## Stored data entries
· · · · · · ·
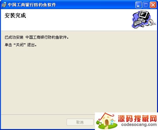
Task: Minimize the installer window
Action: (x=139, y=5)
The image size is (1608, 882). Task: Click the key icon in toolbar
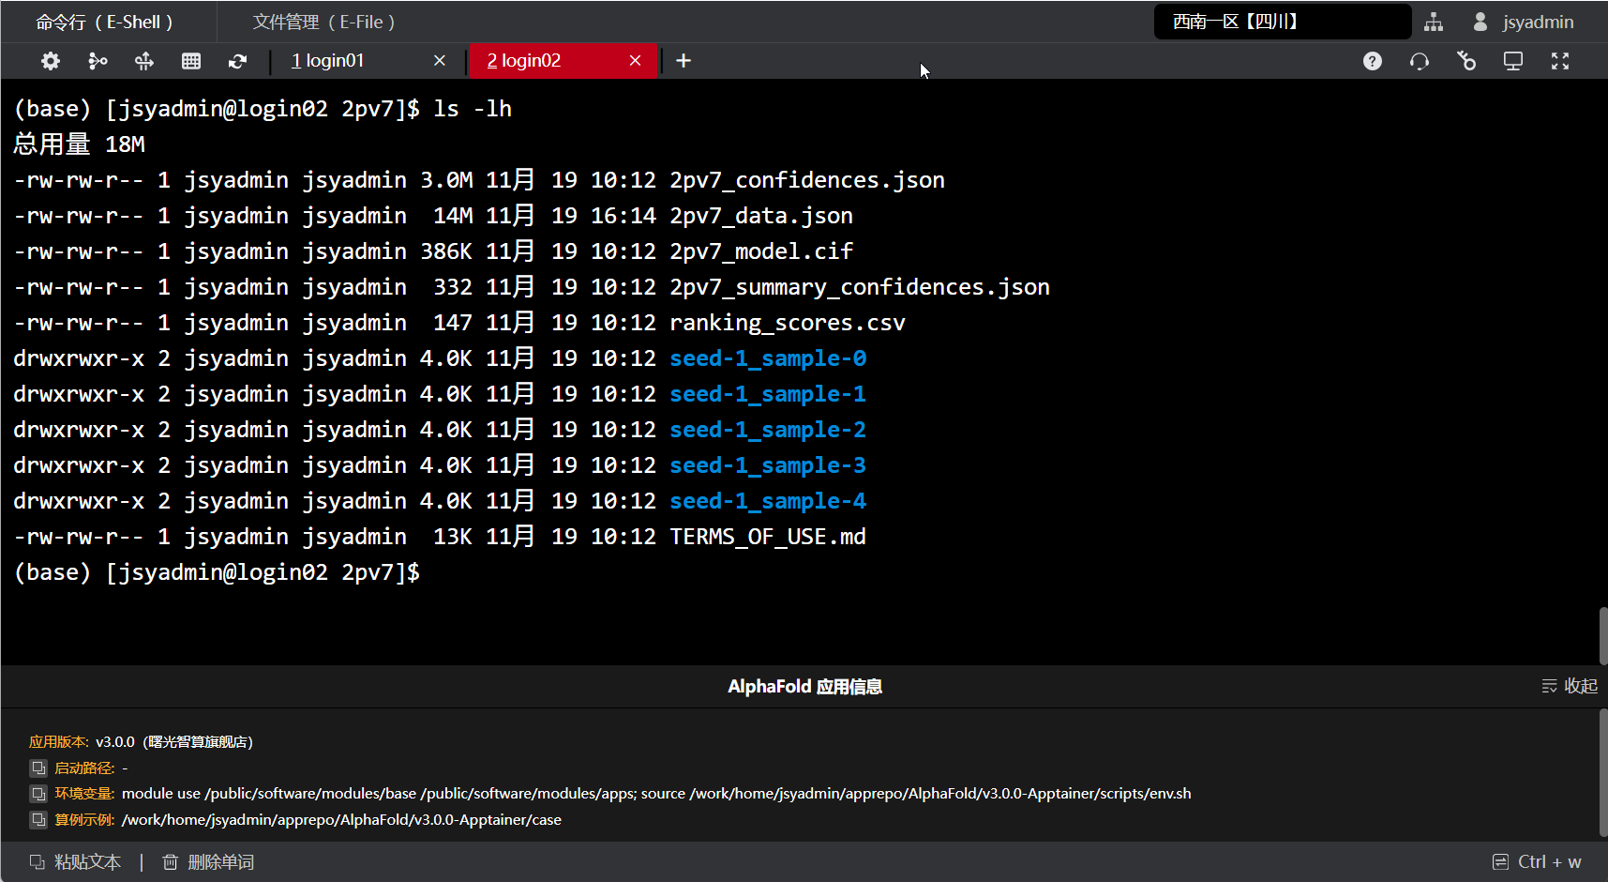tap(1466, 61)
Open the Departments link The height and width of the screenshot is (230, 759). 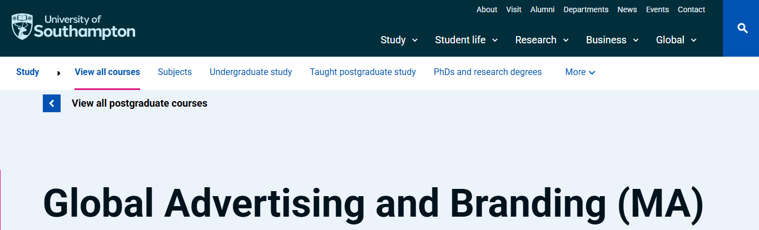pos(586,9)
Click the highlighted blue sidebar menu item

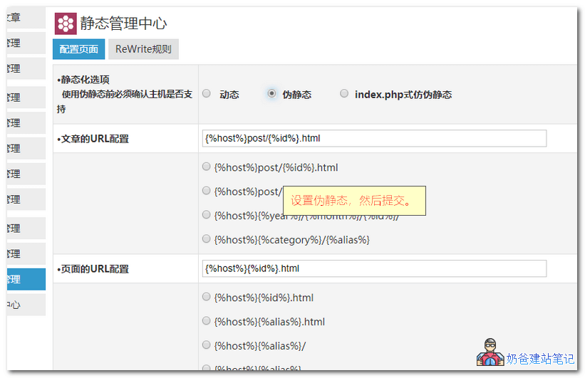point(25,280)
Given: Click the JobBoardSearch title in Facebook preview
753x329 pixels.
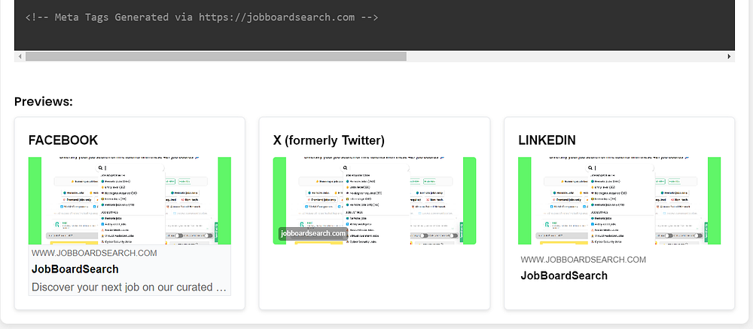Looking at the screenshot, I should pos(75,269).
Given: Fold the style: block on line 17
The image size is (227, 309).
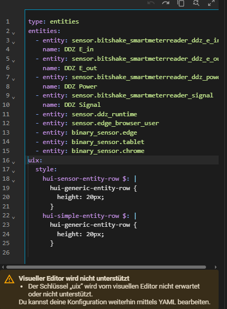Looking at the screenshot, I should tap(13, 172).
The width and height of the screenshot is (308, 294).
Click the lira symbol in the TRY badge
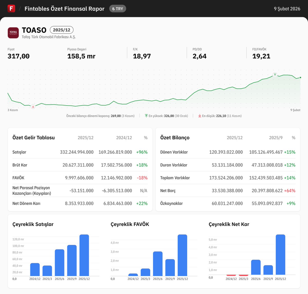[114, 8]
· · · · · · ·
## WHAT YOU ARE ASKED TO DO
Counting every line that holds the string "Given", give the total for the data above and nothing else.

## REPLY
2